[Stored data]
---

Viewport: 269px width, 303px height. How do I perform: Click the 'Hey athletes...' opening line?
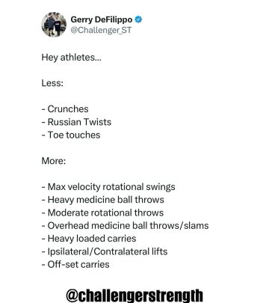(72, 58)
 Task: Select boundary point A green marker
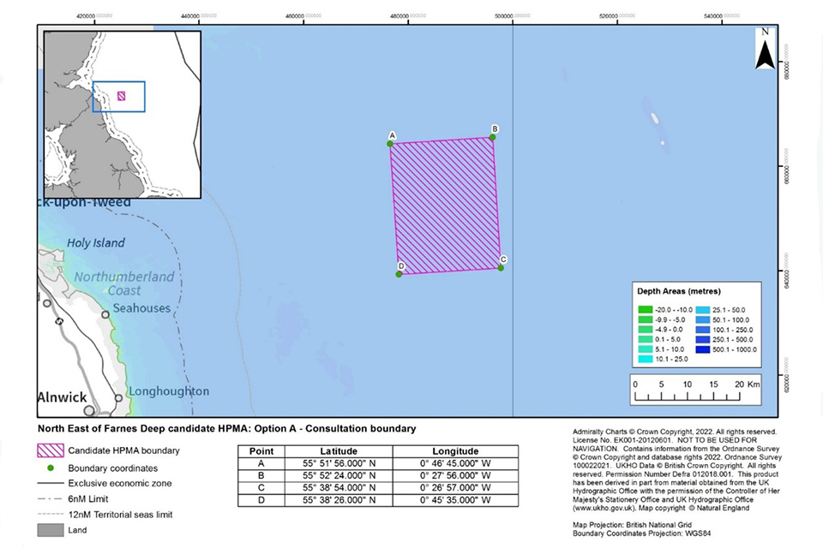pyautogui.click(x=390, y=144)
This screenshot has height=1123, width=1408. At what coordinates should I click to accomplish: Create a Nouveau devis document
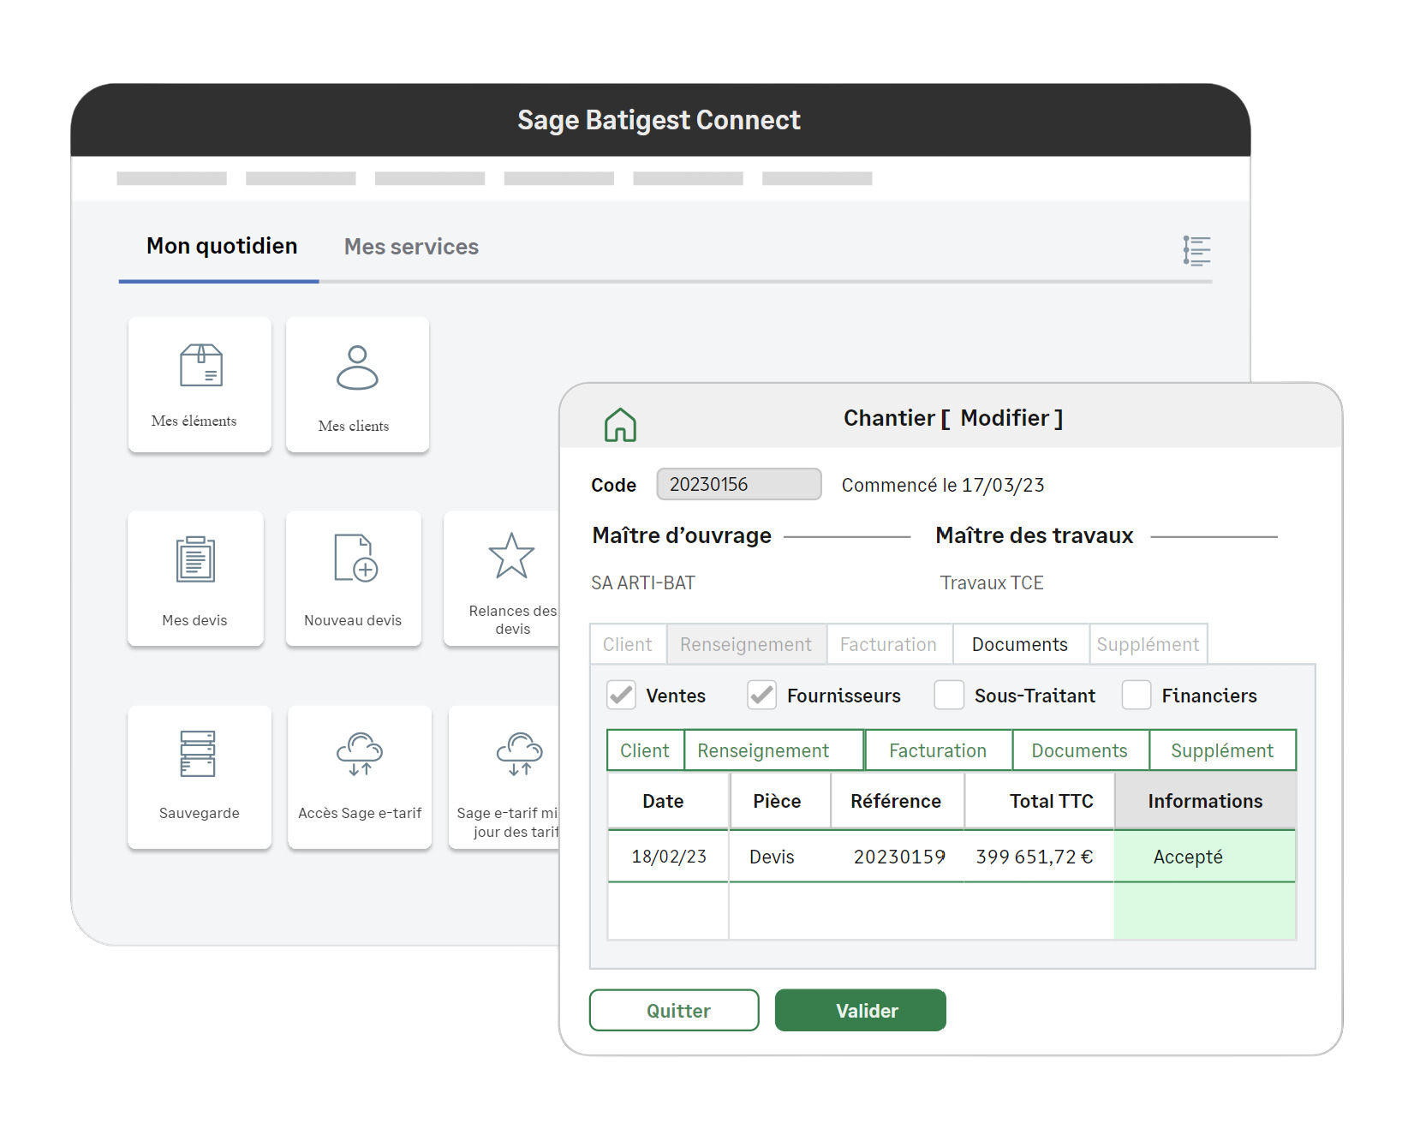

---

WHAT TO PRODUCE ->
Each entry needs to be retyped exactly; the pictures stay out.

SOLUTION TO THE PROBLEM ->
Viewport: 269px width, 303px height. How do I perform: Click the 'Hey athletes...' opening line?
(72, 58)
 Task: Select boundary point A green marker
pyautogui.click(x=390, y=144)
This screenshot has height=1123, width=1408. At what coordinates should I click to accomplish: Create a Nouveau devis document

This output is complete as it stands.